• Instructions to follow
Output the full listing verbatim.

START Raw data

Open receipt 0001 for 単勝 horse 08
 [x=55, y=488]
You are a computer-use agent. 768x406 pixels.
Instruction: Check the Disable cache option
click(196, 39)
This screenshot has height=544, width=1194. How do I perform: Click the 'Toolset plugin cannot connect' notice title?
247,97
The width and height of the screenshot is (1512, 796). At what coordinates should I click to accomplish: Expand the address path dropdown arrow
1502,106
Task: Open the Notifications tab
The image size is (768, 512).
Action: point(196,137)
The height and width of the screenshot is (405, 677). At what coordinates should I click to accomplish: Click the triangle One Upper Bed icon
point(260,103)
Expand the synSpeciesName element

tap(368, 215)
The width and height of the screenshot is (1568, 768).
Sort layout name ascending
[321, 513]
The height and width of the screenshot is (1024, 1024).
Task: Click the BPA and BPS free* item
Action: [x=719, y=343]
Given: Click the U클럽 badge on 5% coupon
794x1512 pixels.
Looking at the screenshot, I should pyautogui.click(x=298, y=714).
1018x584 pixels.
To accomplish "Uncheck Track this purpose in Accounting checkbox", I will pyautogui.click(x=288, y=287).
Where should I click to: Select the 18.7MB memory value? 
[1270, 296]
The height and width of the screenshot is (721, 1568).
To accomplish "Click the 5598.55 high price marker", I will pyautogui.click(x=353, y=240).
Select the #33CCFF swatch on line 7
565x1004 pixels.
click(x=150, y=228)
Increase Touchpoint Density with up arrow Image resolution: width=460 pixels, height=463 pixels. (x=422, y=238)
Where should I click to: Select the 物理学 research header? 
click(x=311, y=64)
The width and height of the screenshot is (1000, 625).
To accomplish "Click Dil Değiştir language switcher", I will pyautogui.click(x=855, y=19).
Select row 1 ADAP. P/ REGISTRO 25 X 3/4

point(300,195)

END Raw data

• Task answer
Open receipt 0001 for 単勝 horse 08
 [x=55, y=488]
You are a computer-use agent. 768x406 pixels.
Instruction: Check the Disable cache option
click(196, 39)
This screenshot has height=544, width=1194. How do I perform: Click the 'Toolset plugin cannot connect' notice title?
247,97
The width and height of the screenshot is (1512, 796). At what coordinates should I click to accomplish: Expand the address path dropdown arrow
1502,106
Task: Open the Notifications tab
The image size is (768, 512).
Action: point(196,137)
The height and width of the screenshot is (405, 677). At what coordinates should I click to accomplish: Click the triangle One Upper Bed icon
point(260,103)
Expand the synSpeciesName element

tap(368, 215)
The width and height of the screenshot is (1568, 768).
Sort layout name ascending
[321, 513]
The height and width of the screenshot is (1024, 1024).
Task: Click the BPA and BPS free* item
Action: [x=719, y=343]
Given: Click the U클럽 badge on 5% coupon
794x1512 pixels.
Looking at the screenshot, I should pyautogui.click(x=298, y=714).
1018x584 pixels.
To accomplish "Uncheck Track this purpose in Accounting checkbox", I will pyautogui.click(x=288, y=287).
Where should I click to: Select the 18.7MB memory value? 
[1270, 296]
The height and width of the screenshot is (721, 1568).
To accomplish "Click the 5598.55 high price marker", I will pyautogui.click(x=353, y=240).
Select the #33CCFF swatch on line 7
565x1004 pixels.
click(x=150, y=228)
Increase Touchpoint Density with up arrow Image resolution: width=460 pixels, height=463 pixels. (x=422, y=238)
Where should I click to: Select the 物理学 research header? 
click(x=311, y=64)
The width and height of the screenshot is (1000, 625).
To accomplish "Click Dil Değiştir language switcher", I will pyautogui.click(x=855, y=19).
Select row 1 ADAP. P/ REGISTRO 25 X 3/4

point(300,195)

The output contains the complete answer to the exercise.